In all Saturday, Auburn targeted LSU defensive backs 21 times in downfield man coverage, completing four of those.

“Their swagger came out,” Chark said Monday in describing the DB showing. “Donte made some big plays. Kevin made some big plays. Grant was flying across the field. That’s the DBs we go against every day. It doesn’t surprise you when it happens. What really surprises you is when it doesn’t happen.”

And now the page turns to a much more formidable passing attack: Ole Miss and quarterback Shea Patterson.

The Rebels (3-3, 1-2 SEC) and 24th-ranked Tigers (5-2, 2-1) meet at 6:15 p.m. Saturday in Oxford, Mississippi.

Expect plenty of flights, as the LSU defensive backs might say.

Ole Miss attempts 39.5 passes a game, 18th-most nationally, and Patterson is third nationally at 357 yards an outing. The former 5-star prospect slings it with the best of them. Courted by LSU in recruiting, Patterson signed with Ole Miss as the No. 1-ranked pro-style passer in the 2016 recruiting class.
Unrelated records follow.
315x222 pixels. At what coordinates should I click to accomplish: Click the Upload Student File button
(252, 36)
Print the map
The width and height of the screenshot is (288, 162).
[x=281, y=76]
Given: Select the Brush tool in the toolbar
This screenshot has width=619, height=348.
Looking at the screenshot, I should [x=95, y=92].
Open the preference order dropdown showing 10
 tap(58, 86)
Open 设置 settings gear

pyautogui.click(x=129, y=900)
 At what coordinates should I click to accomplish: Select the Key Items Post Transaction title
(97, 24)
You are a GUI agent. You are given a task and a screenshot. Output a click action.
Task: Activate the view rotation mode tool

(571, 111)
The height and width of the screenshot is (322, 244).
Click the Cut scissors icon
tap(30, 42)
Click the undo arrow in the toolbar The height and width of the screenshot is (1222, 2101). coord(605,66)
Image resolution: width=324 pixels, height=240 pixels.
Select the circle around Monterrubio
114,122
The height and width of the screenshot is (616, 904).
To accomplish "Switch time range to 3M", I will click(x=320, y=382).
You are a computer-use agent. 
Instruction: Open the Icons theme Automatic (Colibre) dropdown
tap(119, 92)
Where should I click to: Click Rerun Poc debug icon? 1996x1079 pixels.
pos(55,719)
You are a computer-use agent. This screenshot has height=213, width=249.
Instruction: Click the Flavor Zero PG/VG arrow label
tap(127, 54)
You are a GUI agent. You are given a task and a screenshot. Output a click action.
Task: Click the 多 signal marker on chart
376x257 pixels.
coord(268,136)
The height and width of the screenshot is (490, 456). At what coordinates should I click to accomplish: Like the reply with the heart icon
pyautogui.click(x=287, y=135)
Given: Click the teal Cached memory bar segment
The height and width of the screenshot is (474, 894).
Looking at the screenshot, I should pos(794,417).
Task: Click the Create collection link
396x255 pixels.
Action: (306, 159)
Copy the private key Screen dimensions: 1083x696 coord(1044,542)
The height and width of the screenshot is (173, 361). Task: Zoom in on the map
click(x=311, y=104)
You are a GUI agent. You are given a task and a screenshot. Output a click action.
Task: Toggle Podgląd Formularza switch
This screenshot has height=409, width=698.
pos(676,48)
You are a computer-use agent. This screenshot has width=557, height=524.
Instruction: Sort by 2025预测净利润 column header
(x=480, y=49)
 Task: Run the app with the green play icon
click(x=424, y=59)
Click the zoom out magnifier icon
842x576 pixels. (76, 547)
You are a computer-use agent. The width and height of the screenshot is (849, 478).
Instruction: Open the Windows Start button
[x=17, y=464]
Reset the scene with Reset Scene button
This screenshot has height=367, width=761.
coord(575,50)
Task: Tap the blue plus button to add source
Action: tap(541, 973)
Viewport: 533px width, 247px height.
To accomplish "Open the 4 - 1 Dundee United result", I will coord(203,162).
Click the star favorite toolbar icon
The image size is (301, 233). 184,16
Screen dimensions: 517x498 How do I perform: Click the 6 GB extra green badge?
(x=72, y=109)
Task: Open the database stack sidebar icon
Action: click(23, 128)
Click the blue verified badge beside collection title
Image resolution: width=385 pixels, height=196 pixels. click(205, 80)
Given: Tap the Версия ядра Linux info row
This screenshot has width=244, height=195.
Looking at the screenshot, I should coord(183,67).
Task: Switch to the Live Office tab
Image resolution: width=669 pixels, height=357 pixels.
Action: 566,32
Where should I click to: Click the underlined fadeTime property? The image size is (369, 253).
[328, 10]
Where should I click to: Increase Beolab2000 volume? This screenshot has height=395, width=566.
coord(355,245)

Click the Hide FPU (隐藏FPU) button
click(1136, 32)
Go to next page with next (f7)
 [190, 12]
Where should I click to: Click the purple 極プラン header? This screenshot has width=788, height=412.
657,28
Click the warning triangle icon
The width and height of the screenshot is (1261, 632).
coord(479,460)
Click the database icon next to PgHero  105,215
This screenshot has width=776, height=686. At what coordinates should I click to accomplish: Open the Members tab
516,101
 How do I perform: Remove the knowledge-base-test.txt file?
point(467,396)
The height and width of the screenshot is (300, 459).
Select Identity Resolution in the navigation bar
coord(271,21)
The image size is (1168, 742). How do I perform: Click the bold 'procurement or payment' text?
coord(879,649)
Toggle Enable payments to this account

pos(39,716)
Orgeron called the sophomore Monday “one of the best” in the nation with a “tremendous release,” and he praised the Ole Miss receivers as the “best” group LSU’s seen — from longball threat A.J. Brown (19.4-yard average and 6 TDs) to possession receiver Van Jefferson (28 catches for 9.8 a pop).

Enter those LSU defensive backs.

Even one of the younger members of their group is aware of how much the Rebels pass the ball.

“A lot,” safety Eric Monroe said. “A lot. We love spread teams. That’s why you come to DBU, things like this.”

Monroe’s role Saturday made the secondary’s outing that much more impressive. The DBs did it with two freshmen at safety: true freshman Grant Delpit and Monroe, a redshirt freshman.

Monroe made his first career start, replacing a redshirt junior in John Battle, who was sidelined with injury. LSU lost rotational senior safety Ed Paris for the season last month with a knee injury.

Monroe made his share of mistakes, Orgeron said, but settled in. The numbers don’t lie. In help or man coverage, receivers did not have a catch in three passes against him, and he made two pass breakups.

“It felt great, man,” Monroe said Monday. “I give all the credit to my team and coaches. I had to step up and play a role. I did that.”

There were nerves, yes, Monroe admits. The Houston native shook them off, leaning on knowledge he acquired during his off year last season as a redshirt. He learned from coaches of his redshirt before last year’s season opener against Wisconsin.

He spent the year on the scout team, battling Chark nearly every day in practice. Who got the better of one another?

“I get the best of everybody,” Chark smiled.

Chark joked with Toliver after Saturday’s game that the “flight’s always good in the backyard.”

Said Chark: “My flight is always on track.”